3 Strategies To Reduce Anxiety
Tried and tested that are simple and powerful
Richard Husseiny
It’s not about if you’ll suffer anxiety, but more about when you’ll go through it on some level or another. It could be in situations where you expect, such as before a job interview or on your wedding day or taking the step to work for yourself.
Or it could be on a chronic level such as fear of what people think of you, anxiety of going into work everyday or fear during this period we are all in right now during 2020.
I remember having an interview for a job I wanted desperately. I literally crumbled under the pressure. Forgot words, couldn’t speak and came across like a someone the panel didn’t know.
Luckily I had been working in that role before so had built relationships, therefore the people knew me away from pressure.
So I’m going to teach you 3 strategies to help you ease and get control back from the anxiety you experience.
Uncertainty
Someone I love to hear talk is Dr Andrew Hubberman. He studies many things including the fear response. And he defines fear as:
Anxiety + uncertainty = fear
Uncertainty is the unknown:
How are you going to make an income if you leave your job to pursue the business you’ve always wanted?

INFORMATION PROVIDED –

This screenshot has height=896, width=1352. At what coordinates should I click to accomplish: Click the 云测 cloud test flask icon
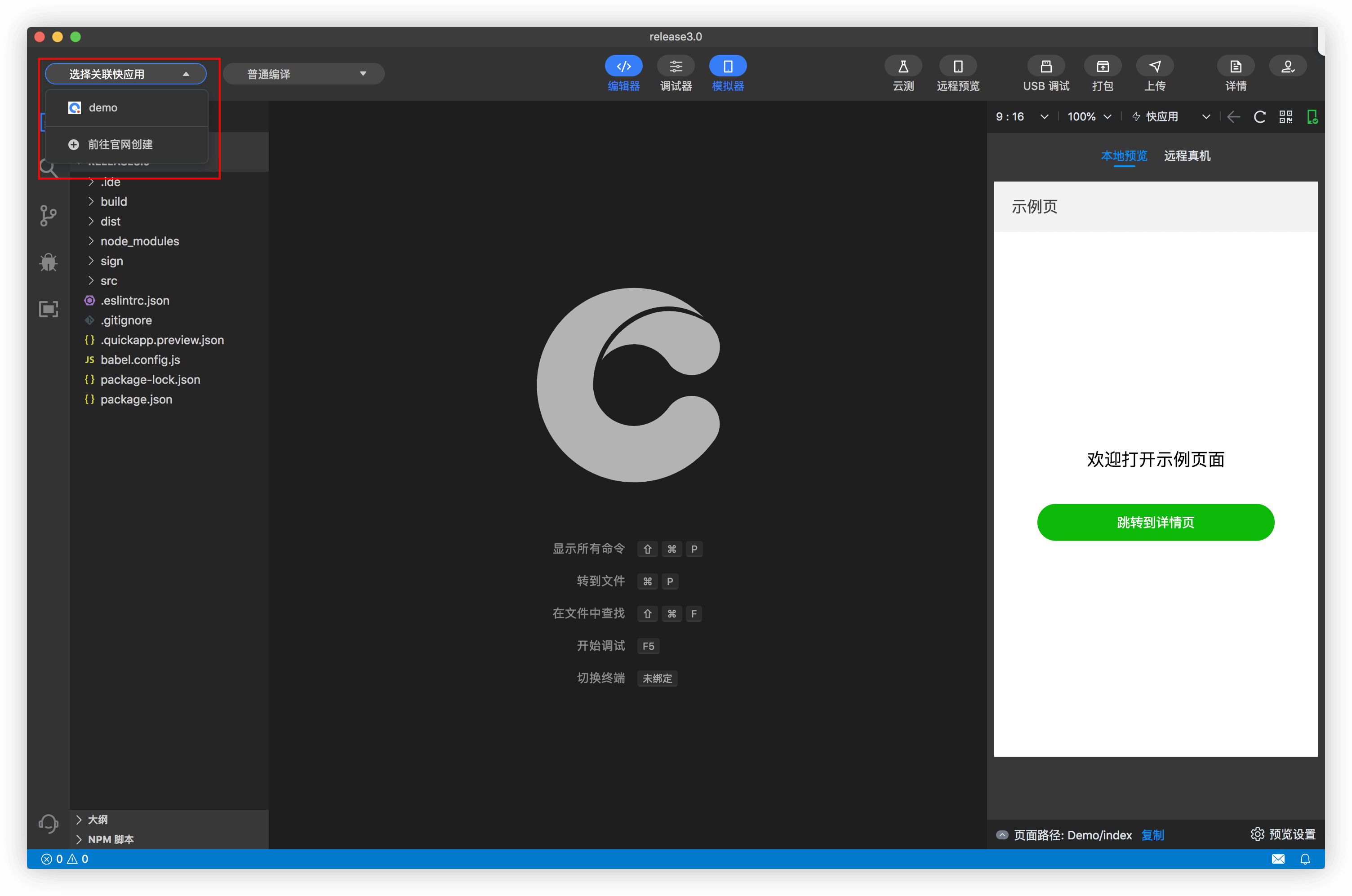903,67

REQUIRED TASK 1 – Rewrite the paragraph of the anxiety article that begins "It’s not about if you’ll suffer anxiety" as a short bulleted list that keeps its main facts.
REQUIRED TASK 2 –
Answer these questions using the anxiety article:
(a) How many strategies does the author promise to teach?
(b) Why did the panel still know the author despite the poor interview?
(c) What does Dr Andrew Hubberman study, according to the article?
REQUIRED TASK 3 – Carry on the anxiety article from its last sentence.
The lines above come from a different source than the anxiety article.

OUTPUT 1 –
- Everyone will experience anxiety at some level; the question is when, not if.
- It can arise in expected situations, such as:
  - before a job interview
  - on your wedding day
  - when taking the step to work for yourself

OUTPUT 2 –
(a) Three strategies.
(b) The author had already worked in that role and had built relationships, so the people knew the author away from pressure.
(c) Many things, including the fear response.

OUTPUT 3 –
What will happen if you begin to express how you really feel?
Will you achieve that dream if you go for it?
We can put our best plan in place, and still not know if it’s actually going to work out as intended or not.
Now one of the fundamental truths is that in actual fact the answer to all of these questions lays within you.
Because really they are all states of being… whether you perceive positive or negative outcomes, it’s all just a mindset that enables us to be deeply fulfilled or not.
Michael Pollan quote from “How To Change Your Mind”:
“The efficiencies of the adult mind, useful as they are, blind us to the present moment. We’re constantly jumping ahead to the next thing. We approach experience much as an artificial intelligence (AI) program does, with our brains continually translating the data of the present into the terms of the past, reaching back in time for the relevant experience, and then using that to make its best guess as to how to predict and navigate the future.”
“One of the things that commends travel, art, nature, work, and certain drugs to us is the way these experiences, at their best, block every mental path forward and back, immersing us in the flow of a present that is literally wonderful — wonder being the by-product of precisely the kind of unencumbered first sight, or virginal noticing, to which the adult brain has closed itself. (It’s so inefficient!)
Alas, most of the time I inhabit a near-future tense, my psychic thermostat set to a low simmer of anticipation and, too often, worry. The good thing is I’m seldom surprised. The bad thing is I’m seldom surprised.”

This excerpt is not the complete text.